- [TASK GOAL] Please write out the data exactly, line by line.

- [PROVIDED ENTRIES]

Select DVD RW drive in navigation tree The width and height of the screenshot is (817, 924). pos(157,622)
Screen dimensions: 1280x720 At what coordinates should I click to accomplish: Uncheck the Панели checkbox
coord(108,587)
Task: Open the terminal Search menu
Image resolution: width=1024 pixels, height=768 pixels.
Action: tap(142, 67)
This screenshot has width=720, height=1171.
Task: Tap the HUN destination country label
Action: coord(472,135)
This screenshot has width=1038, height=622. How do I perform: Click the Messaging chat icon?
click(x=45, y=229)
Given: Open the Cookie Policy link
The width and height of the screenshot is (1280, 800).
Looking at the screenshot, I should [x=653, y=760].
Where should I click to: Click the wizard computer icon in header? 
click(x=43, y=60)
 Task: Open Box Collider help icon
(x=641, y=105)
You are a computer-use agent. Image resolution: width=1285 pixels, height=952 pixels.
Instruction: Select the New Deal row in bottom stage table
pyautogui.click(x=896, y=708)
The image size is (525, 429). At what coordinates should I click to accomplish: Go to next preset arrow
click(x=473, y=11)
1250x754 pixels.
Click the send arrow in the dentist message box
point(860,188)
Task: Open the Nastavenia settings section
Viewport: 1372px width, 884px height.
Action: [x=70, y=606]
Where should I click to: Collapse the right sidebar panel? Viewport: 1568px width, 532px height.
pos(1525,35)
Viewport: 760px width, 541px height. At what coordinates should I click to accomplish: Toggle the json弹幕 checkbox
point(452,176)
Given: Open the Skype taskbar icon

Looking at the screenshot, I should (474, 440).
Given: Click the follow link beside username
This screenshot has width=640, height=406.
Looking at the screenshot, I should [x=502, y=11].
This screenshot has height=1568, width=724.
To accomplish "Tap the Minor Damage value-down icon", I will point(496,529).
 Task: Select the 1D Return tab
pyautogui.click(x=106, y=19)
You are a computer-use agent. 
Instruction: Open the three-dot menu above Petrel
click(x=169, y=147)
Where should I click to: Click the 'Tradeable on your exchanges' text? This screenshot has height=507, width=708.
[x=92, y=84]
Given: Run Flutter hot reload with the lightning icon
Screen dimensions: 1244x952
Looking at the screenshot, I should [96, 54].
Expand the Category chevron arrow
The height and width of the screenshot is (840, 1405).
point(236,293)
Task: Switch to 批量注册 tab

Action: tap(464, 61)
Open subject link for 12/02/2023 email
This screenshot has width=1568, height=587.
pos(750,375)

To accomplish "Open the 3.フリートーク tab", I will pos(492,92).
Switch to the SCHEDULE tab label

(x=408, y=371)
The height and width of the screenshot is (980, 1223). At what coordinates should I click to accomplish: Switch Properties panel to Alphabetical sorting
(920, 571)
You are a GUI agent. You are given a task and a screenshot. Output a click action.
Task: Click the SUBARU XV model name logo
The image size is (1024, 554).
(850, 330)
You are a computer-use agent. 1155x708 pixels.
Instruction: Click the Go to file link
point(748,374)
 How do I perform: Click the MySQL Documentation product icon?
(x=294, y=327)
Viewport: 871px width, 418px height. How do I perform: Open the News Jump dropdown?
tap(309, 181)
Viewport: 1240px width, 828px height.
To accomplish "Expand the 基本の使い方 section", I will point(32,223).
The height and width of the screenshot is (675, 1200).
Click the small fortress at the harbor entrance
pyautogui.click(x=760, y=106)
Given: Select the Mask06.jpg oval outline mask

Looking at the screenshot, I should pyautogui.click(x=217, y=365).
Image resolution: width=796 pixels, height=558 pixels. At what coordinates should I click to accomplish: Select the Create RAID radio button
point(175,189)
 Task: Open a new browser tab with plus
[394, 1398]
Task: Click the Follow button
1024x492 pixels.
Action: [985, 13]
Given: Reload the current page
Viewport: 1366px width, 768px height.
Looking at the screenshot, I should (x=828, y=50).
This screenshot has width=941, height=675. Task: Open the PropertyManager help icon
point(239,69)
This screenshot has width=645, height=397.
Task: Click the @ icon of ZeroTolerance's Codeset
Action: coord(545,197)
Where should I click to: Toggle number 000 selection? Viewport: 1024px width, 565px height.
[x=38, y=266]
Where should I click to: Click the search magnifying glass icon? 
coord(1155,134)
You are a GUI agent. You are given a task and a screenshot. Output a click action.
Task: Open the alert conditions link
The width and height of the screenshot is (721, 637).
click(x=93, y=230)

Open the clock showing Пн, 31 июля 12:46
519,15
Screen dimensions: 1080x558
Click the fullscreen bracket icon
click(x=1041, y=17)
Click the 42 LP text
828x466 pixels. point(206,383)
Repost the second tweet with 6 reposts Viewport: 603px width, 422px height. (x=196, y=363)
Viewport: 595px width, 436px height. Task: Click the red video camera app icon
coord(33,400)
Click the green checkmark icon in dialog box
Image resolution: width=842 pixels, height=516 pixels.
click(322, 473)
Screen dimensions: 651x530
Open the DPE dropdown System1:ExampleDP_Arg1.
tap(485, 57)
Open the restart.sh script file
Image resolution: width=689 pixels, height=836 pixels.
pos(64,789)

- [WRITTEN ANSWER]
Select DVD RW drive in navigation tree The width and height of the screenshot is (817, 924). pos(157,622)
Screen dimensions: 1280x720 At what coordinates should I click to accomplish: Uncheck the Панели checkbox
coord(108,587)
Task: Open the terminal Search menu
Image resolution: width=1024 pixels, height=768 pixels.
Action: tap(142, 67)
This screenshot has width=720, height=1171.
Task: Tap the HUN destination country label
Action: coord(472,135)
This screenshot has width=1038, height=622. How do I perform: Click the Messaging chat icon?
click(x=45, y=229)
Given: Open the Cookie Policy link
The width and height of the screenshot is (1280, 800).
Looking at the screenshot, I should [x=653, y=760].
Where should I click to: Click the wizard computer icon in header? 
click(x=43, y=60)
 Task: Open Box Collider help icon
(x=641, y=105)
You are a computer-use agent. Image resolution: width=1285 pixels, height=952 pixels.
Instruction: Select the New Deal row in bottom stage table
pyautogui.click(x=896, y=708)
The image size is (525, 429). At what coordinates should I click to accomplish: Go to next preset arrow
click(x=473, y=11)
1250x754 pixels.
Click the send arrow in the dentist message box
point(860,188)
Task: Open the Nastavenia settings section
Viewport: 1372px width, 884px height.
Action: [x=70, y=606]
Where should I click to: Collapse the right sidebar panel? Viewport: 1568px width, 532px height.
pos(1525,35)
Viewport: 760px width, 541px height. At what coordinates should I click to accomplish: Toggle the json弹幕 checkbox
point(452,176)
Given: Open the Skype taskbar icon

Looking at the screenshot, I should (474, 440).
Given: Click the follow link beside username
This screenshot has width=640, height=406.
Looking at the screenshot, I should [x=502, y=11].
This screenshot has height=1568, width=724.
To accomplish "Tap the Minor Damage value-down icon", I will point(496,529).
 Task: Select the 1D Return tab
pyautogui.click(x=106, y=19)
You are a computer-use agent. 
Instruction: Open the three-dot menu above Petrel
click(x=169, y=147)
Where should I click to: Click the 'Tradeable on your exchanges' text? This screenshot has height=507, width=708.
[x=92, y=84]
Given: Run Flutter hot reload with the lightning icon
Screen dimensions: 1244x952
Looking at the screenshot, I should [96, 54].
Expand the Category chevron arrow
The height and width of the screenshot is (840, 1405).
point(236,293)
Task: Switch to 批量注册 tab

Action: tap(464, 61)
Open subject link for 12/02/2023 email
This screenshot has width=1568, height=587.
pos(750,375)

To accomplish "Open the 3.フリートーク tab", I will pos(492,92).
Switch to the SCHEDULE tab label

(x=408, y=371)
The height and width of the screenshot is (980, 1223). At what coordinates should I click to accomplish: Switch Properties panel to Alphabetical sorting
(920, 571)
You are a GUI agent. You are given a task and a screenshot. Output a click action.
Task: Click the SUBARU XV model name logo
The image size is (1024, 554).
(850, 330)
You are a computer-use agent. 1155x708 pixels.
Instruction: Click the Go to file link
point(748,374)
 How do I perform: Click the MySQL Documentation product icon?
(x=294, y=327)
Viewport: 871px width, 418px height. How do I perform: Open the News Jump dropdown?
tap(309, 181)
Viewport: 1240px width, 828px height.
To accomplish "Expand the 基本の使い方 section", I will point(32,223).
The height and width of the screenshot is (675, 1200).
Click the small fortress at the harbor entrance
pyautogui.click(x=760, y=106)
Given: Select the Mask06.jpg oval outline mask

Looking at the screenshot, I should pyautogui.click(x=217, y=365).
Image resolution: width=796 pixels, height=558 pixels. At what coordinates should I click to accomplish: Select the Create RAID radio button
point(175,189)
 Task: Open a new browser tab with plus
[394, 1398]
Task: Click the Follow button
1024x492 pixels.
Action: [985, 13]
Given: Reload the current page
Viewport: 1366px width, 768px height.
Looking at the screenshot, I should (x=828, y=50).
This screenshot has width=941, height=675. Task: Open the PropertyManager help icon
point(239,69)
This screenshot has width=645, height=397.
Task: Click the @ icon of ZeroTolerance's Codeset
Action: coord(545,197)
Where should I click to: Toggle number 000 selection? Viewport: 1024px width, 565px height.
[x=38, y=266]
Where should I click to: Click the search magnifying glass icon? 
coord(1155,134)
You are a GUI agent. You are given a task and a screenshot. Output a click action.
Task: Open the alert conditions link
The width and height of the screenshot is (721, 637).
click(x=93, y=230)

Open the clock showing Пн, 31 июля 12:46
519,15
Screen dimensions: 1080x558
Click the fullscreen bracket icon
click(x=1041, y=17)
Click the 42 LP text
828x466 pixels. point(206,383)
Repost the second tweet with 6 reposts Viewport: 603px width, 422px height. (x=196, y=363)
Viewport: 595px width, 436px height. Task: Click the red video camera app icon
coord(33,400)
Click the green checkmark icon in dialog box
Image resolution: width=842 pixels, height=516 pixels.
click(322, 473)
Screen dimensions: 651x530
Open the DPE dropdown System1:ExampleDP_Arg1.
tap(485, 57)
Open the restart.sh script file
Image resolution: width=689 pixels, height=836 pixels.
pos(64,789)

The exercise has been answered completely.